I set off from England with a quote from Helen Keller in the back of my mind: ‘No pessimist ever discovered the secret of the stars, or sailed to an uncharted land, or opened a new doorway for the human spirit.’
I feel my ‘optimism’ has paid off – travel allows for creative possibilities, pushes us out of our comfort zone, expand our world-view, and makes us embrace the other – and find we are brothers. As I wrote in the sample chapter I read out at the final event: The desert is the last place you expect to encounter the kindness of strangers but it is the place where you need it the most. The more isolated we become, the more hostile the environment, and the more is revealed the cosmic terror behind the frail fabric of reality, the more we need each other.
To write a book about strangers meeting in the desert in a place where … strangers meet in the desert couldn’t have been more perfect.
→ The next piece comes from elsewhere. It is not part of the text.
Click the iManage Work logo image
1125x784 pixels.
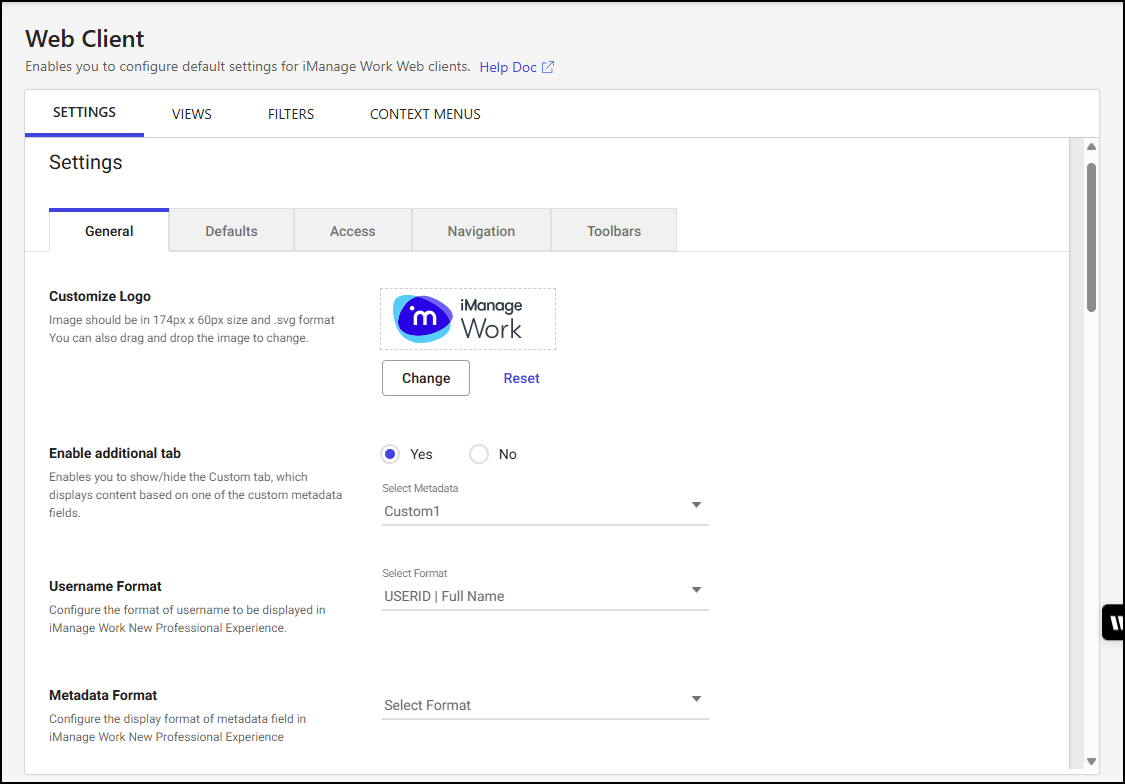(467, 319)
El Gouna is a wonderful international zone where the kindness of strangers can be encountered daily:
Love ye therefore the stranger: for ye were strangers in the land of Egypt (10:19)
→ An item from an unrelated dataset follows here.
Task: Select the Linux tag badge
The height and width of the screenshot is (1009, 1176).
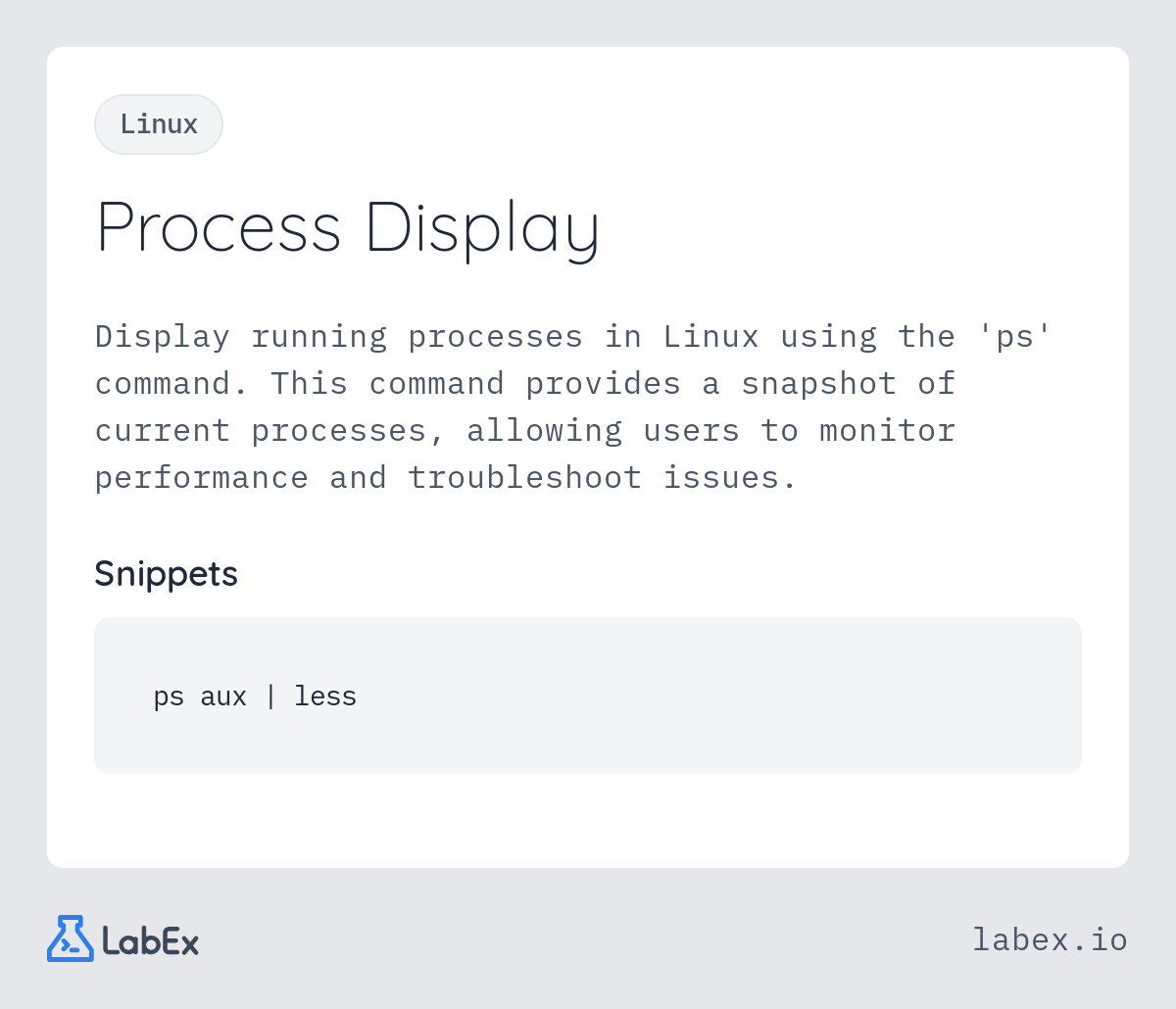Action: pos(159,124)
Email to Anthony: Anyway, it’s been a really productive time – just got to the end of the 2nd Draft of The Burning Path, and I can’t wait for people to read it. I think its my best yet – but you have to believe that, don’t you! The style is alot more stripped back. I wrote it the year my Dad died and maybe the austere aesthetic reflects that, but there’s is real beauty in the desert vistas and cultures, as I’ve discovered. Ultimately it’s an affirmation of the desert, its ecology and ethos, its abundant ‘nothingness’ – the opposite of Western consumer culture! It cries out Less is More.
Main Characters
Isambard Kerne: Edwardian antiquarian, observer of the Royal Flying Corps, accidental adventurer, windsmith. Born 1869 of Irish and Welsh ancestry. Missing in action at the Battle of Mons, August 1914.
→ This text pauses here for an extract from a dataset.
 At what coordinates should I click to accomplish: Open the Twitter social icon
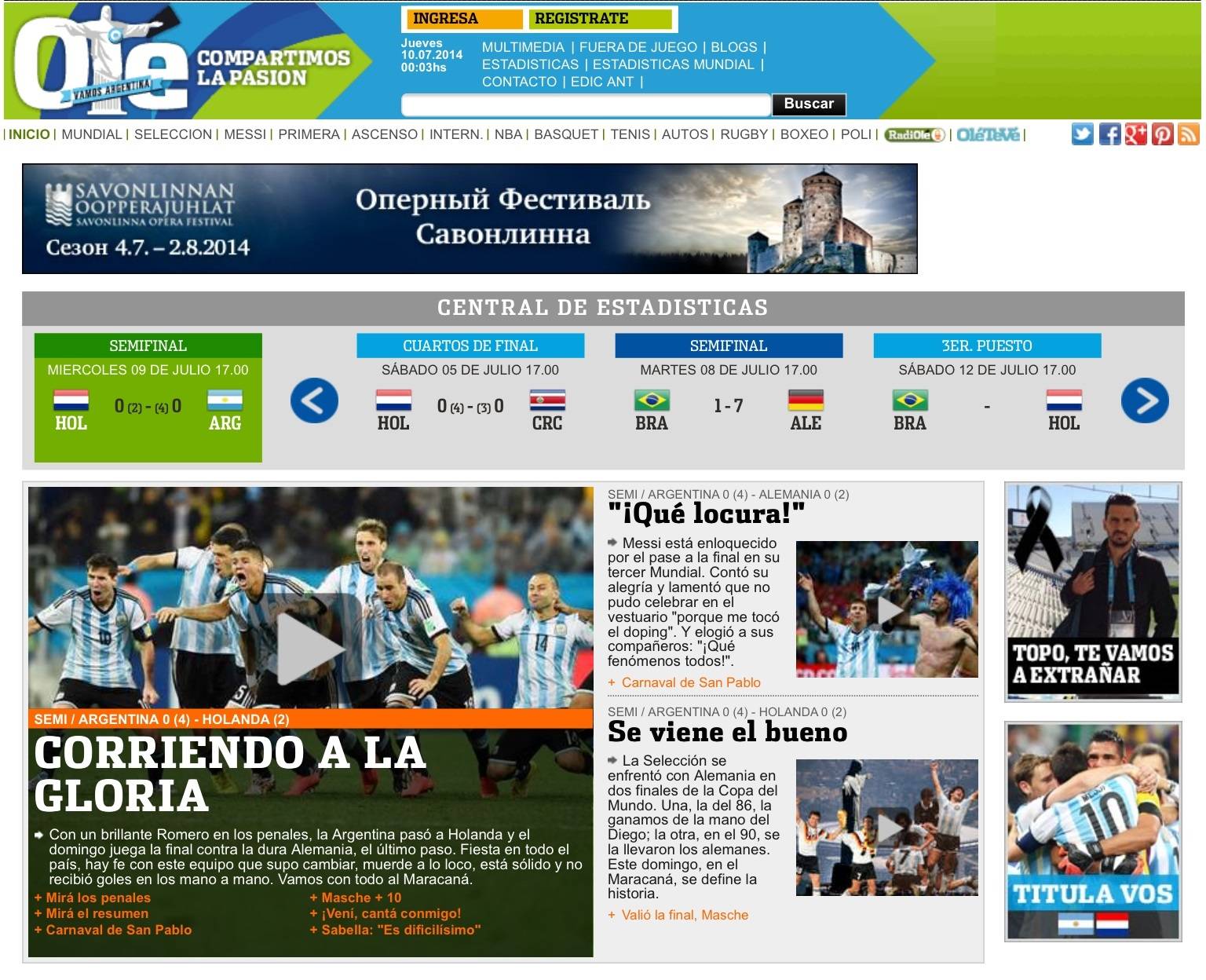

Amelia Earhart: American 30s aviatrix, record-breaking ‘queen of the skies’; Kerne’s ‘angel’ & companion. First woman to fly solo across the Atlantic. In 1937 went missing over the Pacific on an attempt to circumnavigate the globe.
Antoine de St-Exupery: French aviator and author of The Little Prince; Wind, Sand and Stars; Southern Mail & Night Flight. Crashed crossing Egypt, attempting the Paris-Saigon record, in the Libyan desert in 1936. Saved by a group of Bedouin. In 1944 went missing on a reconnaissance flight over the Mediterranean.
Leo Africanus, aka Giovanni Leone: famous Moorish explorer and scholar from 15th Century Andulusia. Born El-hassan ben Muhammed el-Wazzan-ez-Zayyati, in Granada 1458. His family emigrated to Fes, where he studied, proving himself a gifted pupil. Became a young official and diplomat. Kidnapped by corsairs, sold to the Pope. Given his freedom. Became renowned scholar. Wrote an important early account of Africa, and a tri-lingual (Arabic/Hebrew/Italian) dictionary. The circumstances of his death are uncertain, but one theory is he disappeared attempting to return to North Africa.
Alexandrine/Alexine Tinne, aka Fraulein Tinne: 19th Century Dutchwoman explorer and early photographer. Born 1835 in The Hague, when her father died at the age of ten, she became the richest heiress in the Netherlands. First European woman to attempt to cross the Sahara. In 1869, while attempting to reach the Upper Nile in caravan, had her arm hacked off and left for dead in the Libyan desert by her Tuareg escorts.
The Blue Man – blind Tuareg holy man. Becomes the guide of Earhart and Kerne.